Introducing CocoaPods thumbs
Today we released CocoaPods thumbs. It’s a CocoaPods plugin that allows users to check for peer votes of the dependencies they are including in the project. We are using it at Quadion (our thumbs are public, you can check them here).
Motivation
We started using CocoaPods as soon as we discovered. It’s great for seasoned developers, but can quickly turn into a double-edged sword. Searching for the magical Podspec that solves a specific problem quickly becomes second nature to any developer (only second to copying and pasting unknown code from Stack Overflow).

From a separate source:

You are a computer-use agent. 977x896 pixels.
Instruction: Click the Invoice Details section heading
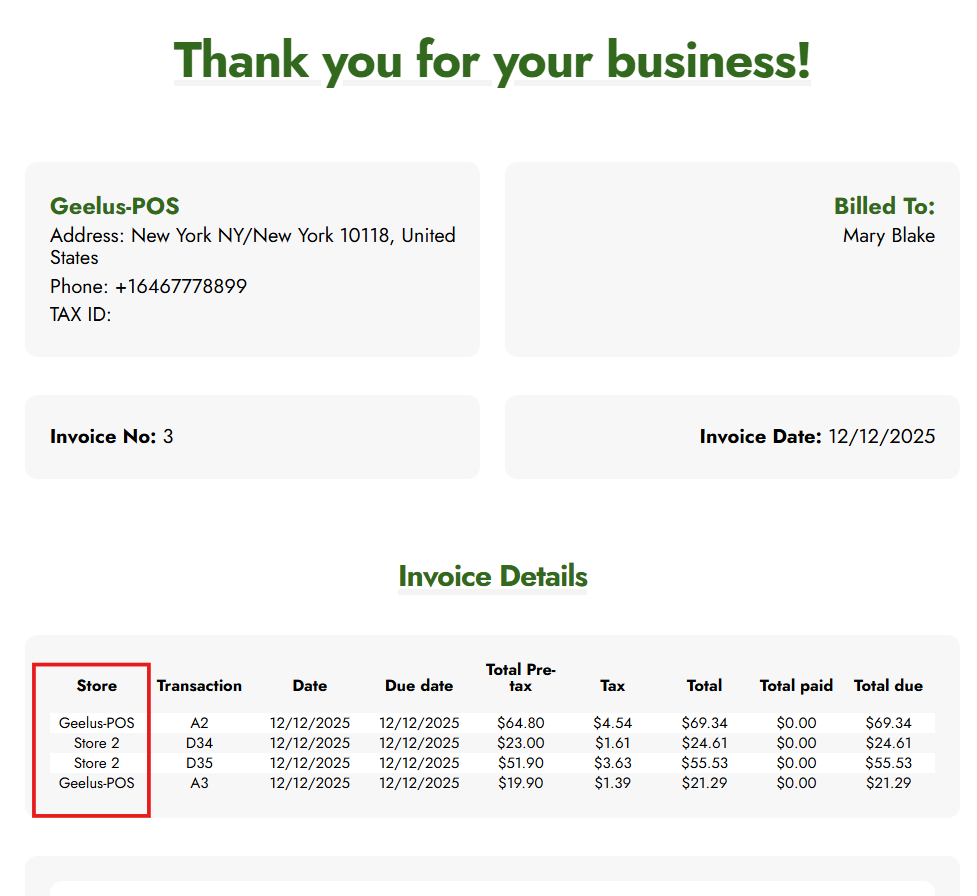492,577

The problem is that there are tons of Podspecs, and the quality varies hugely. From long time abandoned code, to code that violates AppStore submission rules by using private APIs, to code with too many bugs.

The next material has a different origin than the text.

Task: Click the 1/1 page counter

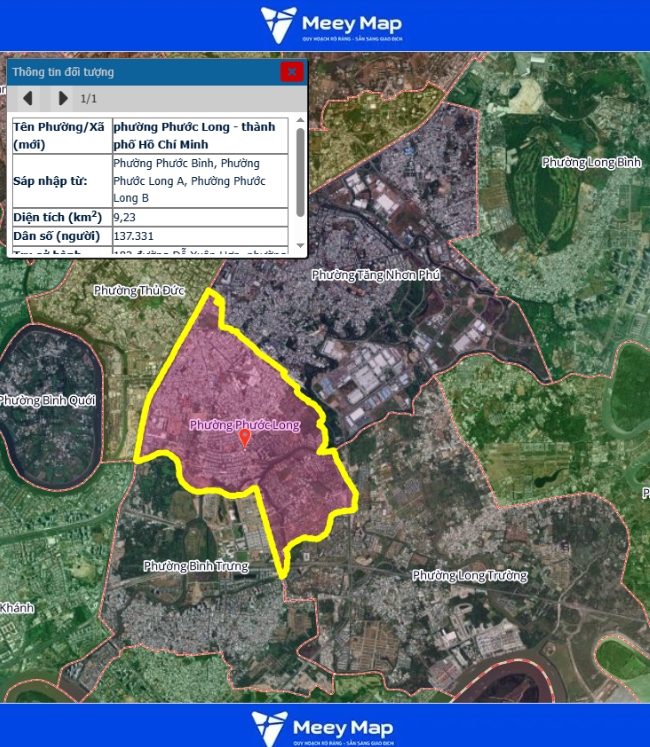Action: pos(89,99)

So I wanted to improve on this, at least a little bit, and then CocoaPods thumbs was born.
How it works
The use case is straigforward. There’s a server that returns a JSON with a given format, including Podspecs (with version requirements) and votes (optionally with comments).
Users first register the server URL (which conveniently can be a GitHub URL to the RAW JSON file), and then simply run pod thumbs
from a folder with a Podfile. When run, CocoaPods thumbs will:
- Calculate the dependencies.
- Check the server votes.
- Match the resolved dependencies with the votes, and display it to the users.
There’s also an alternative command to just display the votes of a single Podspec, useful to help you decide if a particular dependency has opinions among your team members.
The future
I’m not sure how this will evolve. I’d love for this to become a part of CocoaPods daily usage for more people, and maybe consolidate our thumb lists instead of each team having their own. For now, if you use it, feel free to submig Pull Requests, or suggest enhancements on GitHub.